§ **Document extract**:
START
You could extend the mechanism to clients.  However, as much as possible 
it's a good thing to keep it server side, as servers are generally fewer 
(still have to reduce these stats across N servers to present to user), 
and we have multiple client implementations (kernel/userspace).  What 
kind of thing do you want to get from clients?
> My concern is that adding additional SQL like logic to each op is
> going to get very expensive. I guess if we could push that to another
> thread early in the op, then it might not be too bad. I'm enjoying the
> discussion and new ideas.

Hopefully in most cases the query can be applied very cheaply, for 
operations like comparing pool ID or grouping by client ID. However, I 
would also envisage an optional sampling number, such that e.g. only 1 
in every 100 ops would go through the query processing.  Useful for 
systems where keeping highest throughput is paramount, and the numbers 
will still be useful if clients are doing many thousands of ops per second.

Cheers,
John

^ permalink raw reply	[flat|nested] 11+ messages in thread

* Re: rbd top
  2015-06-15 15:03     ` John Spray
  2015-06-15 16:10       ` Robert LeBlanc
@ 2015-06-16 10:04       ` Gregory Farnum
  1 sibling, 0 replies; 11+ messages in thread
From: Gregory Farnum @ 2015-06-16 10:04 UTC (permalink / raw)
END
§ **Goal**: Edit the mailing-list reply on server-side stats from "You could extend" through "get from clients?", writing "daemons" in place of every "servers". The lines that come next have no connection to the mailing-list reply above.

§ **Data lines**:
START
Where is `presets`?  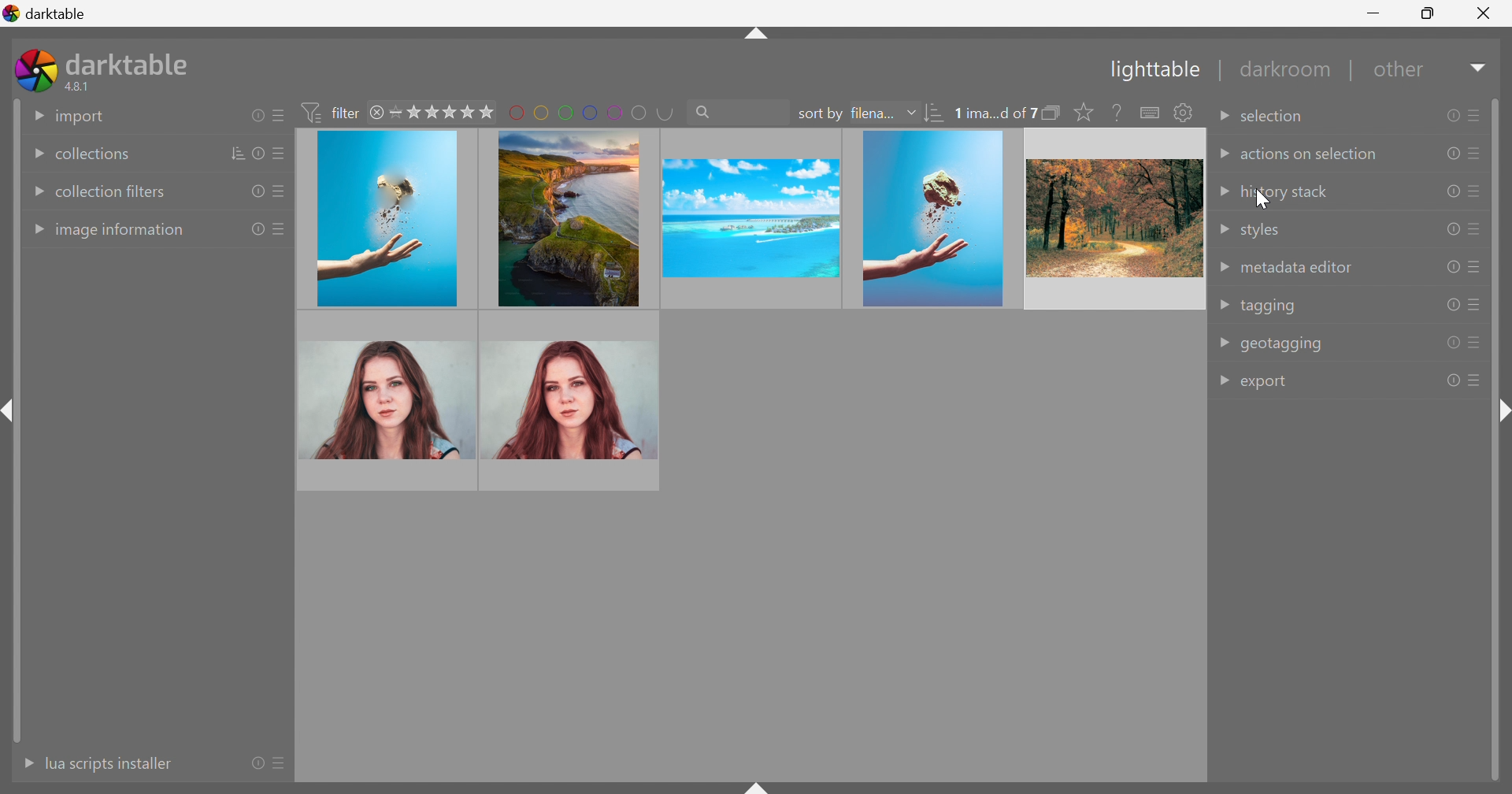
END
§ **Written response**:
You could extend the mechanism to clients.  However, as much as possible 
it's a good thing to keep it server side, as daemons are generally fewer 
(still have to reduce these stats across N daemons to present to user), 
and we have multiple client implementations (kernel/userspace).  What 
kind of thing do you want to get from clients?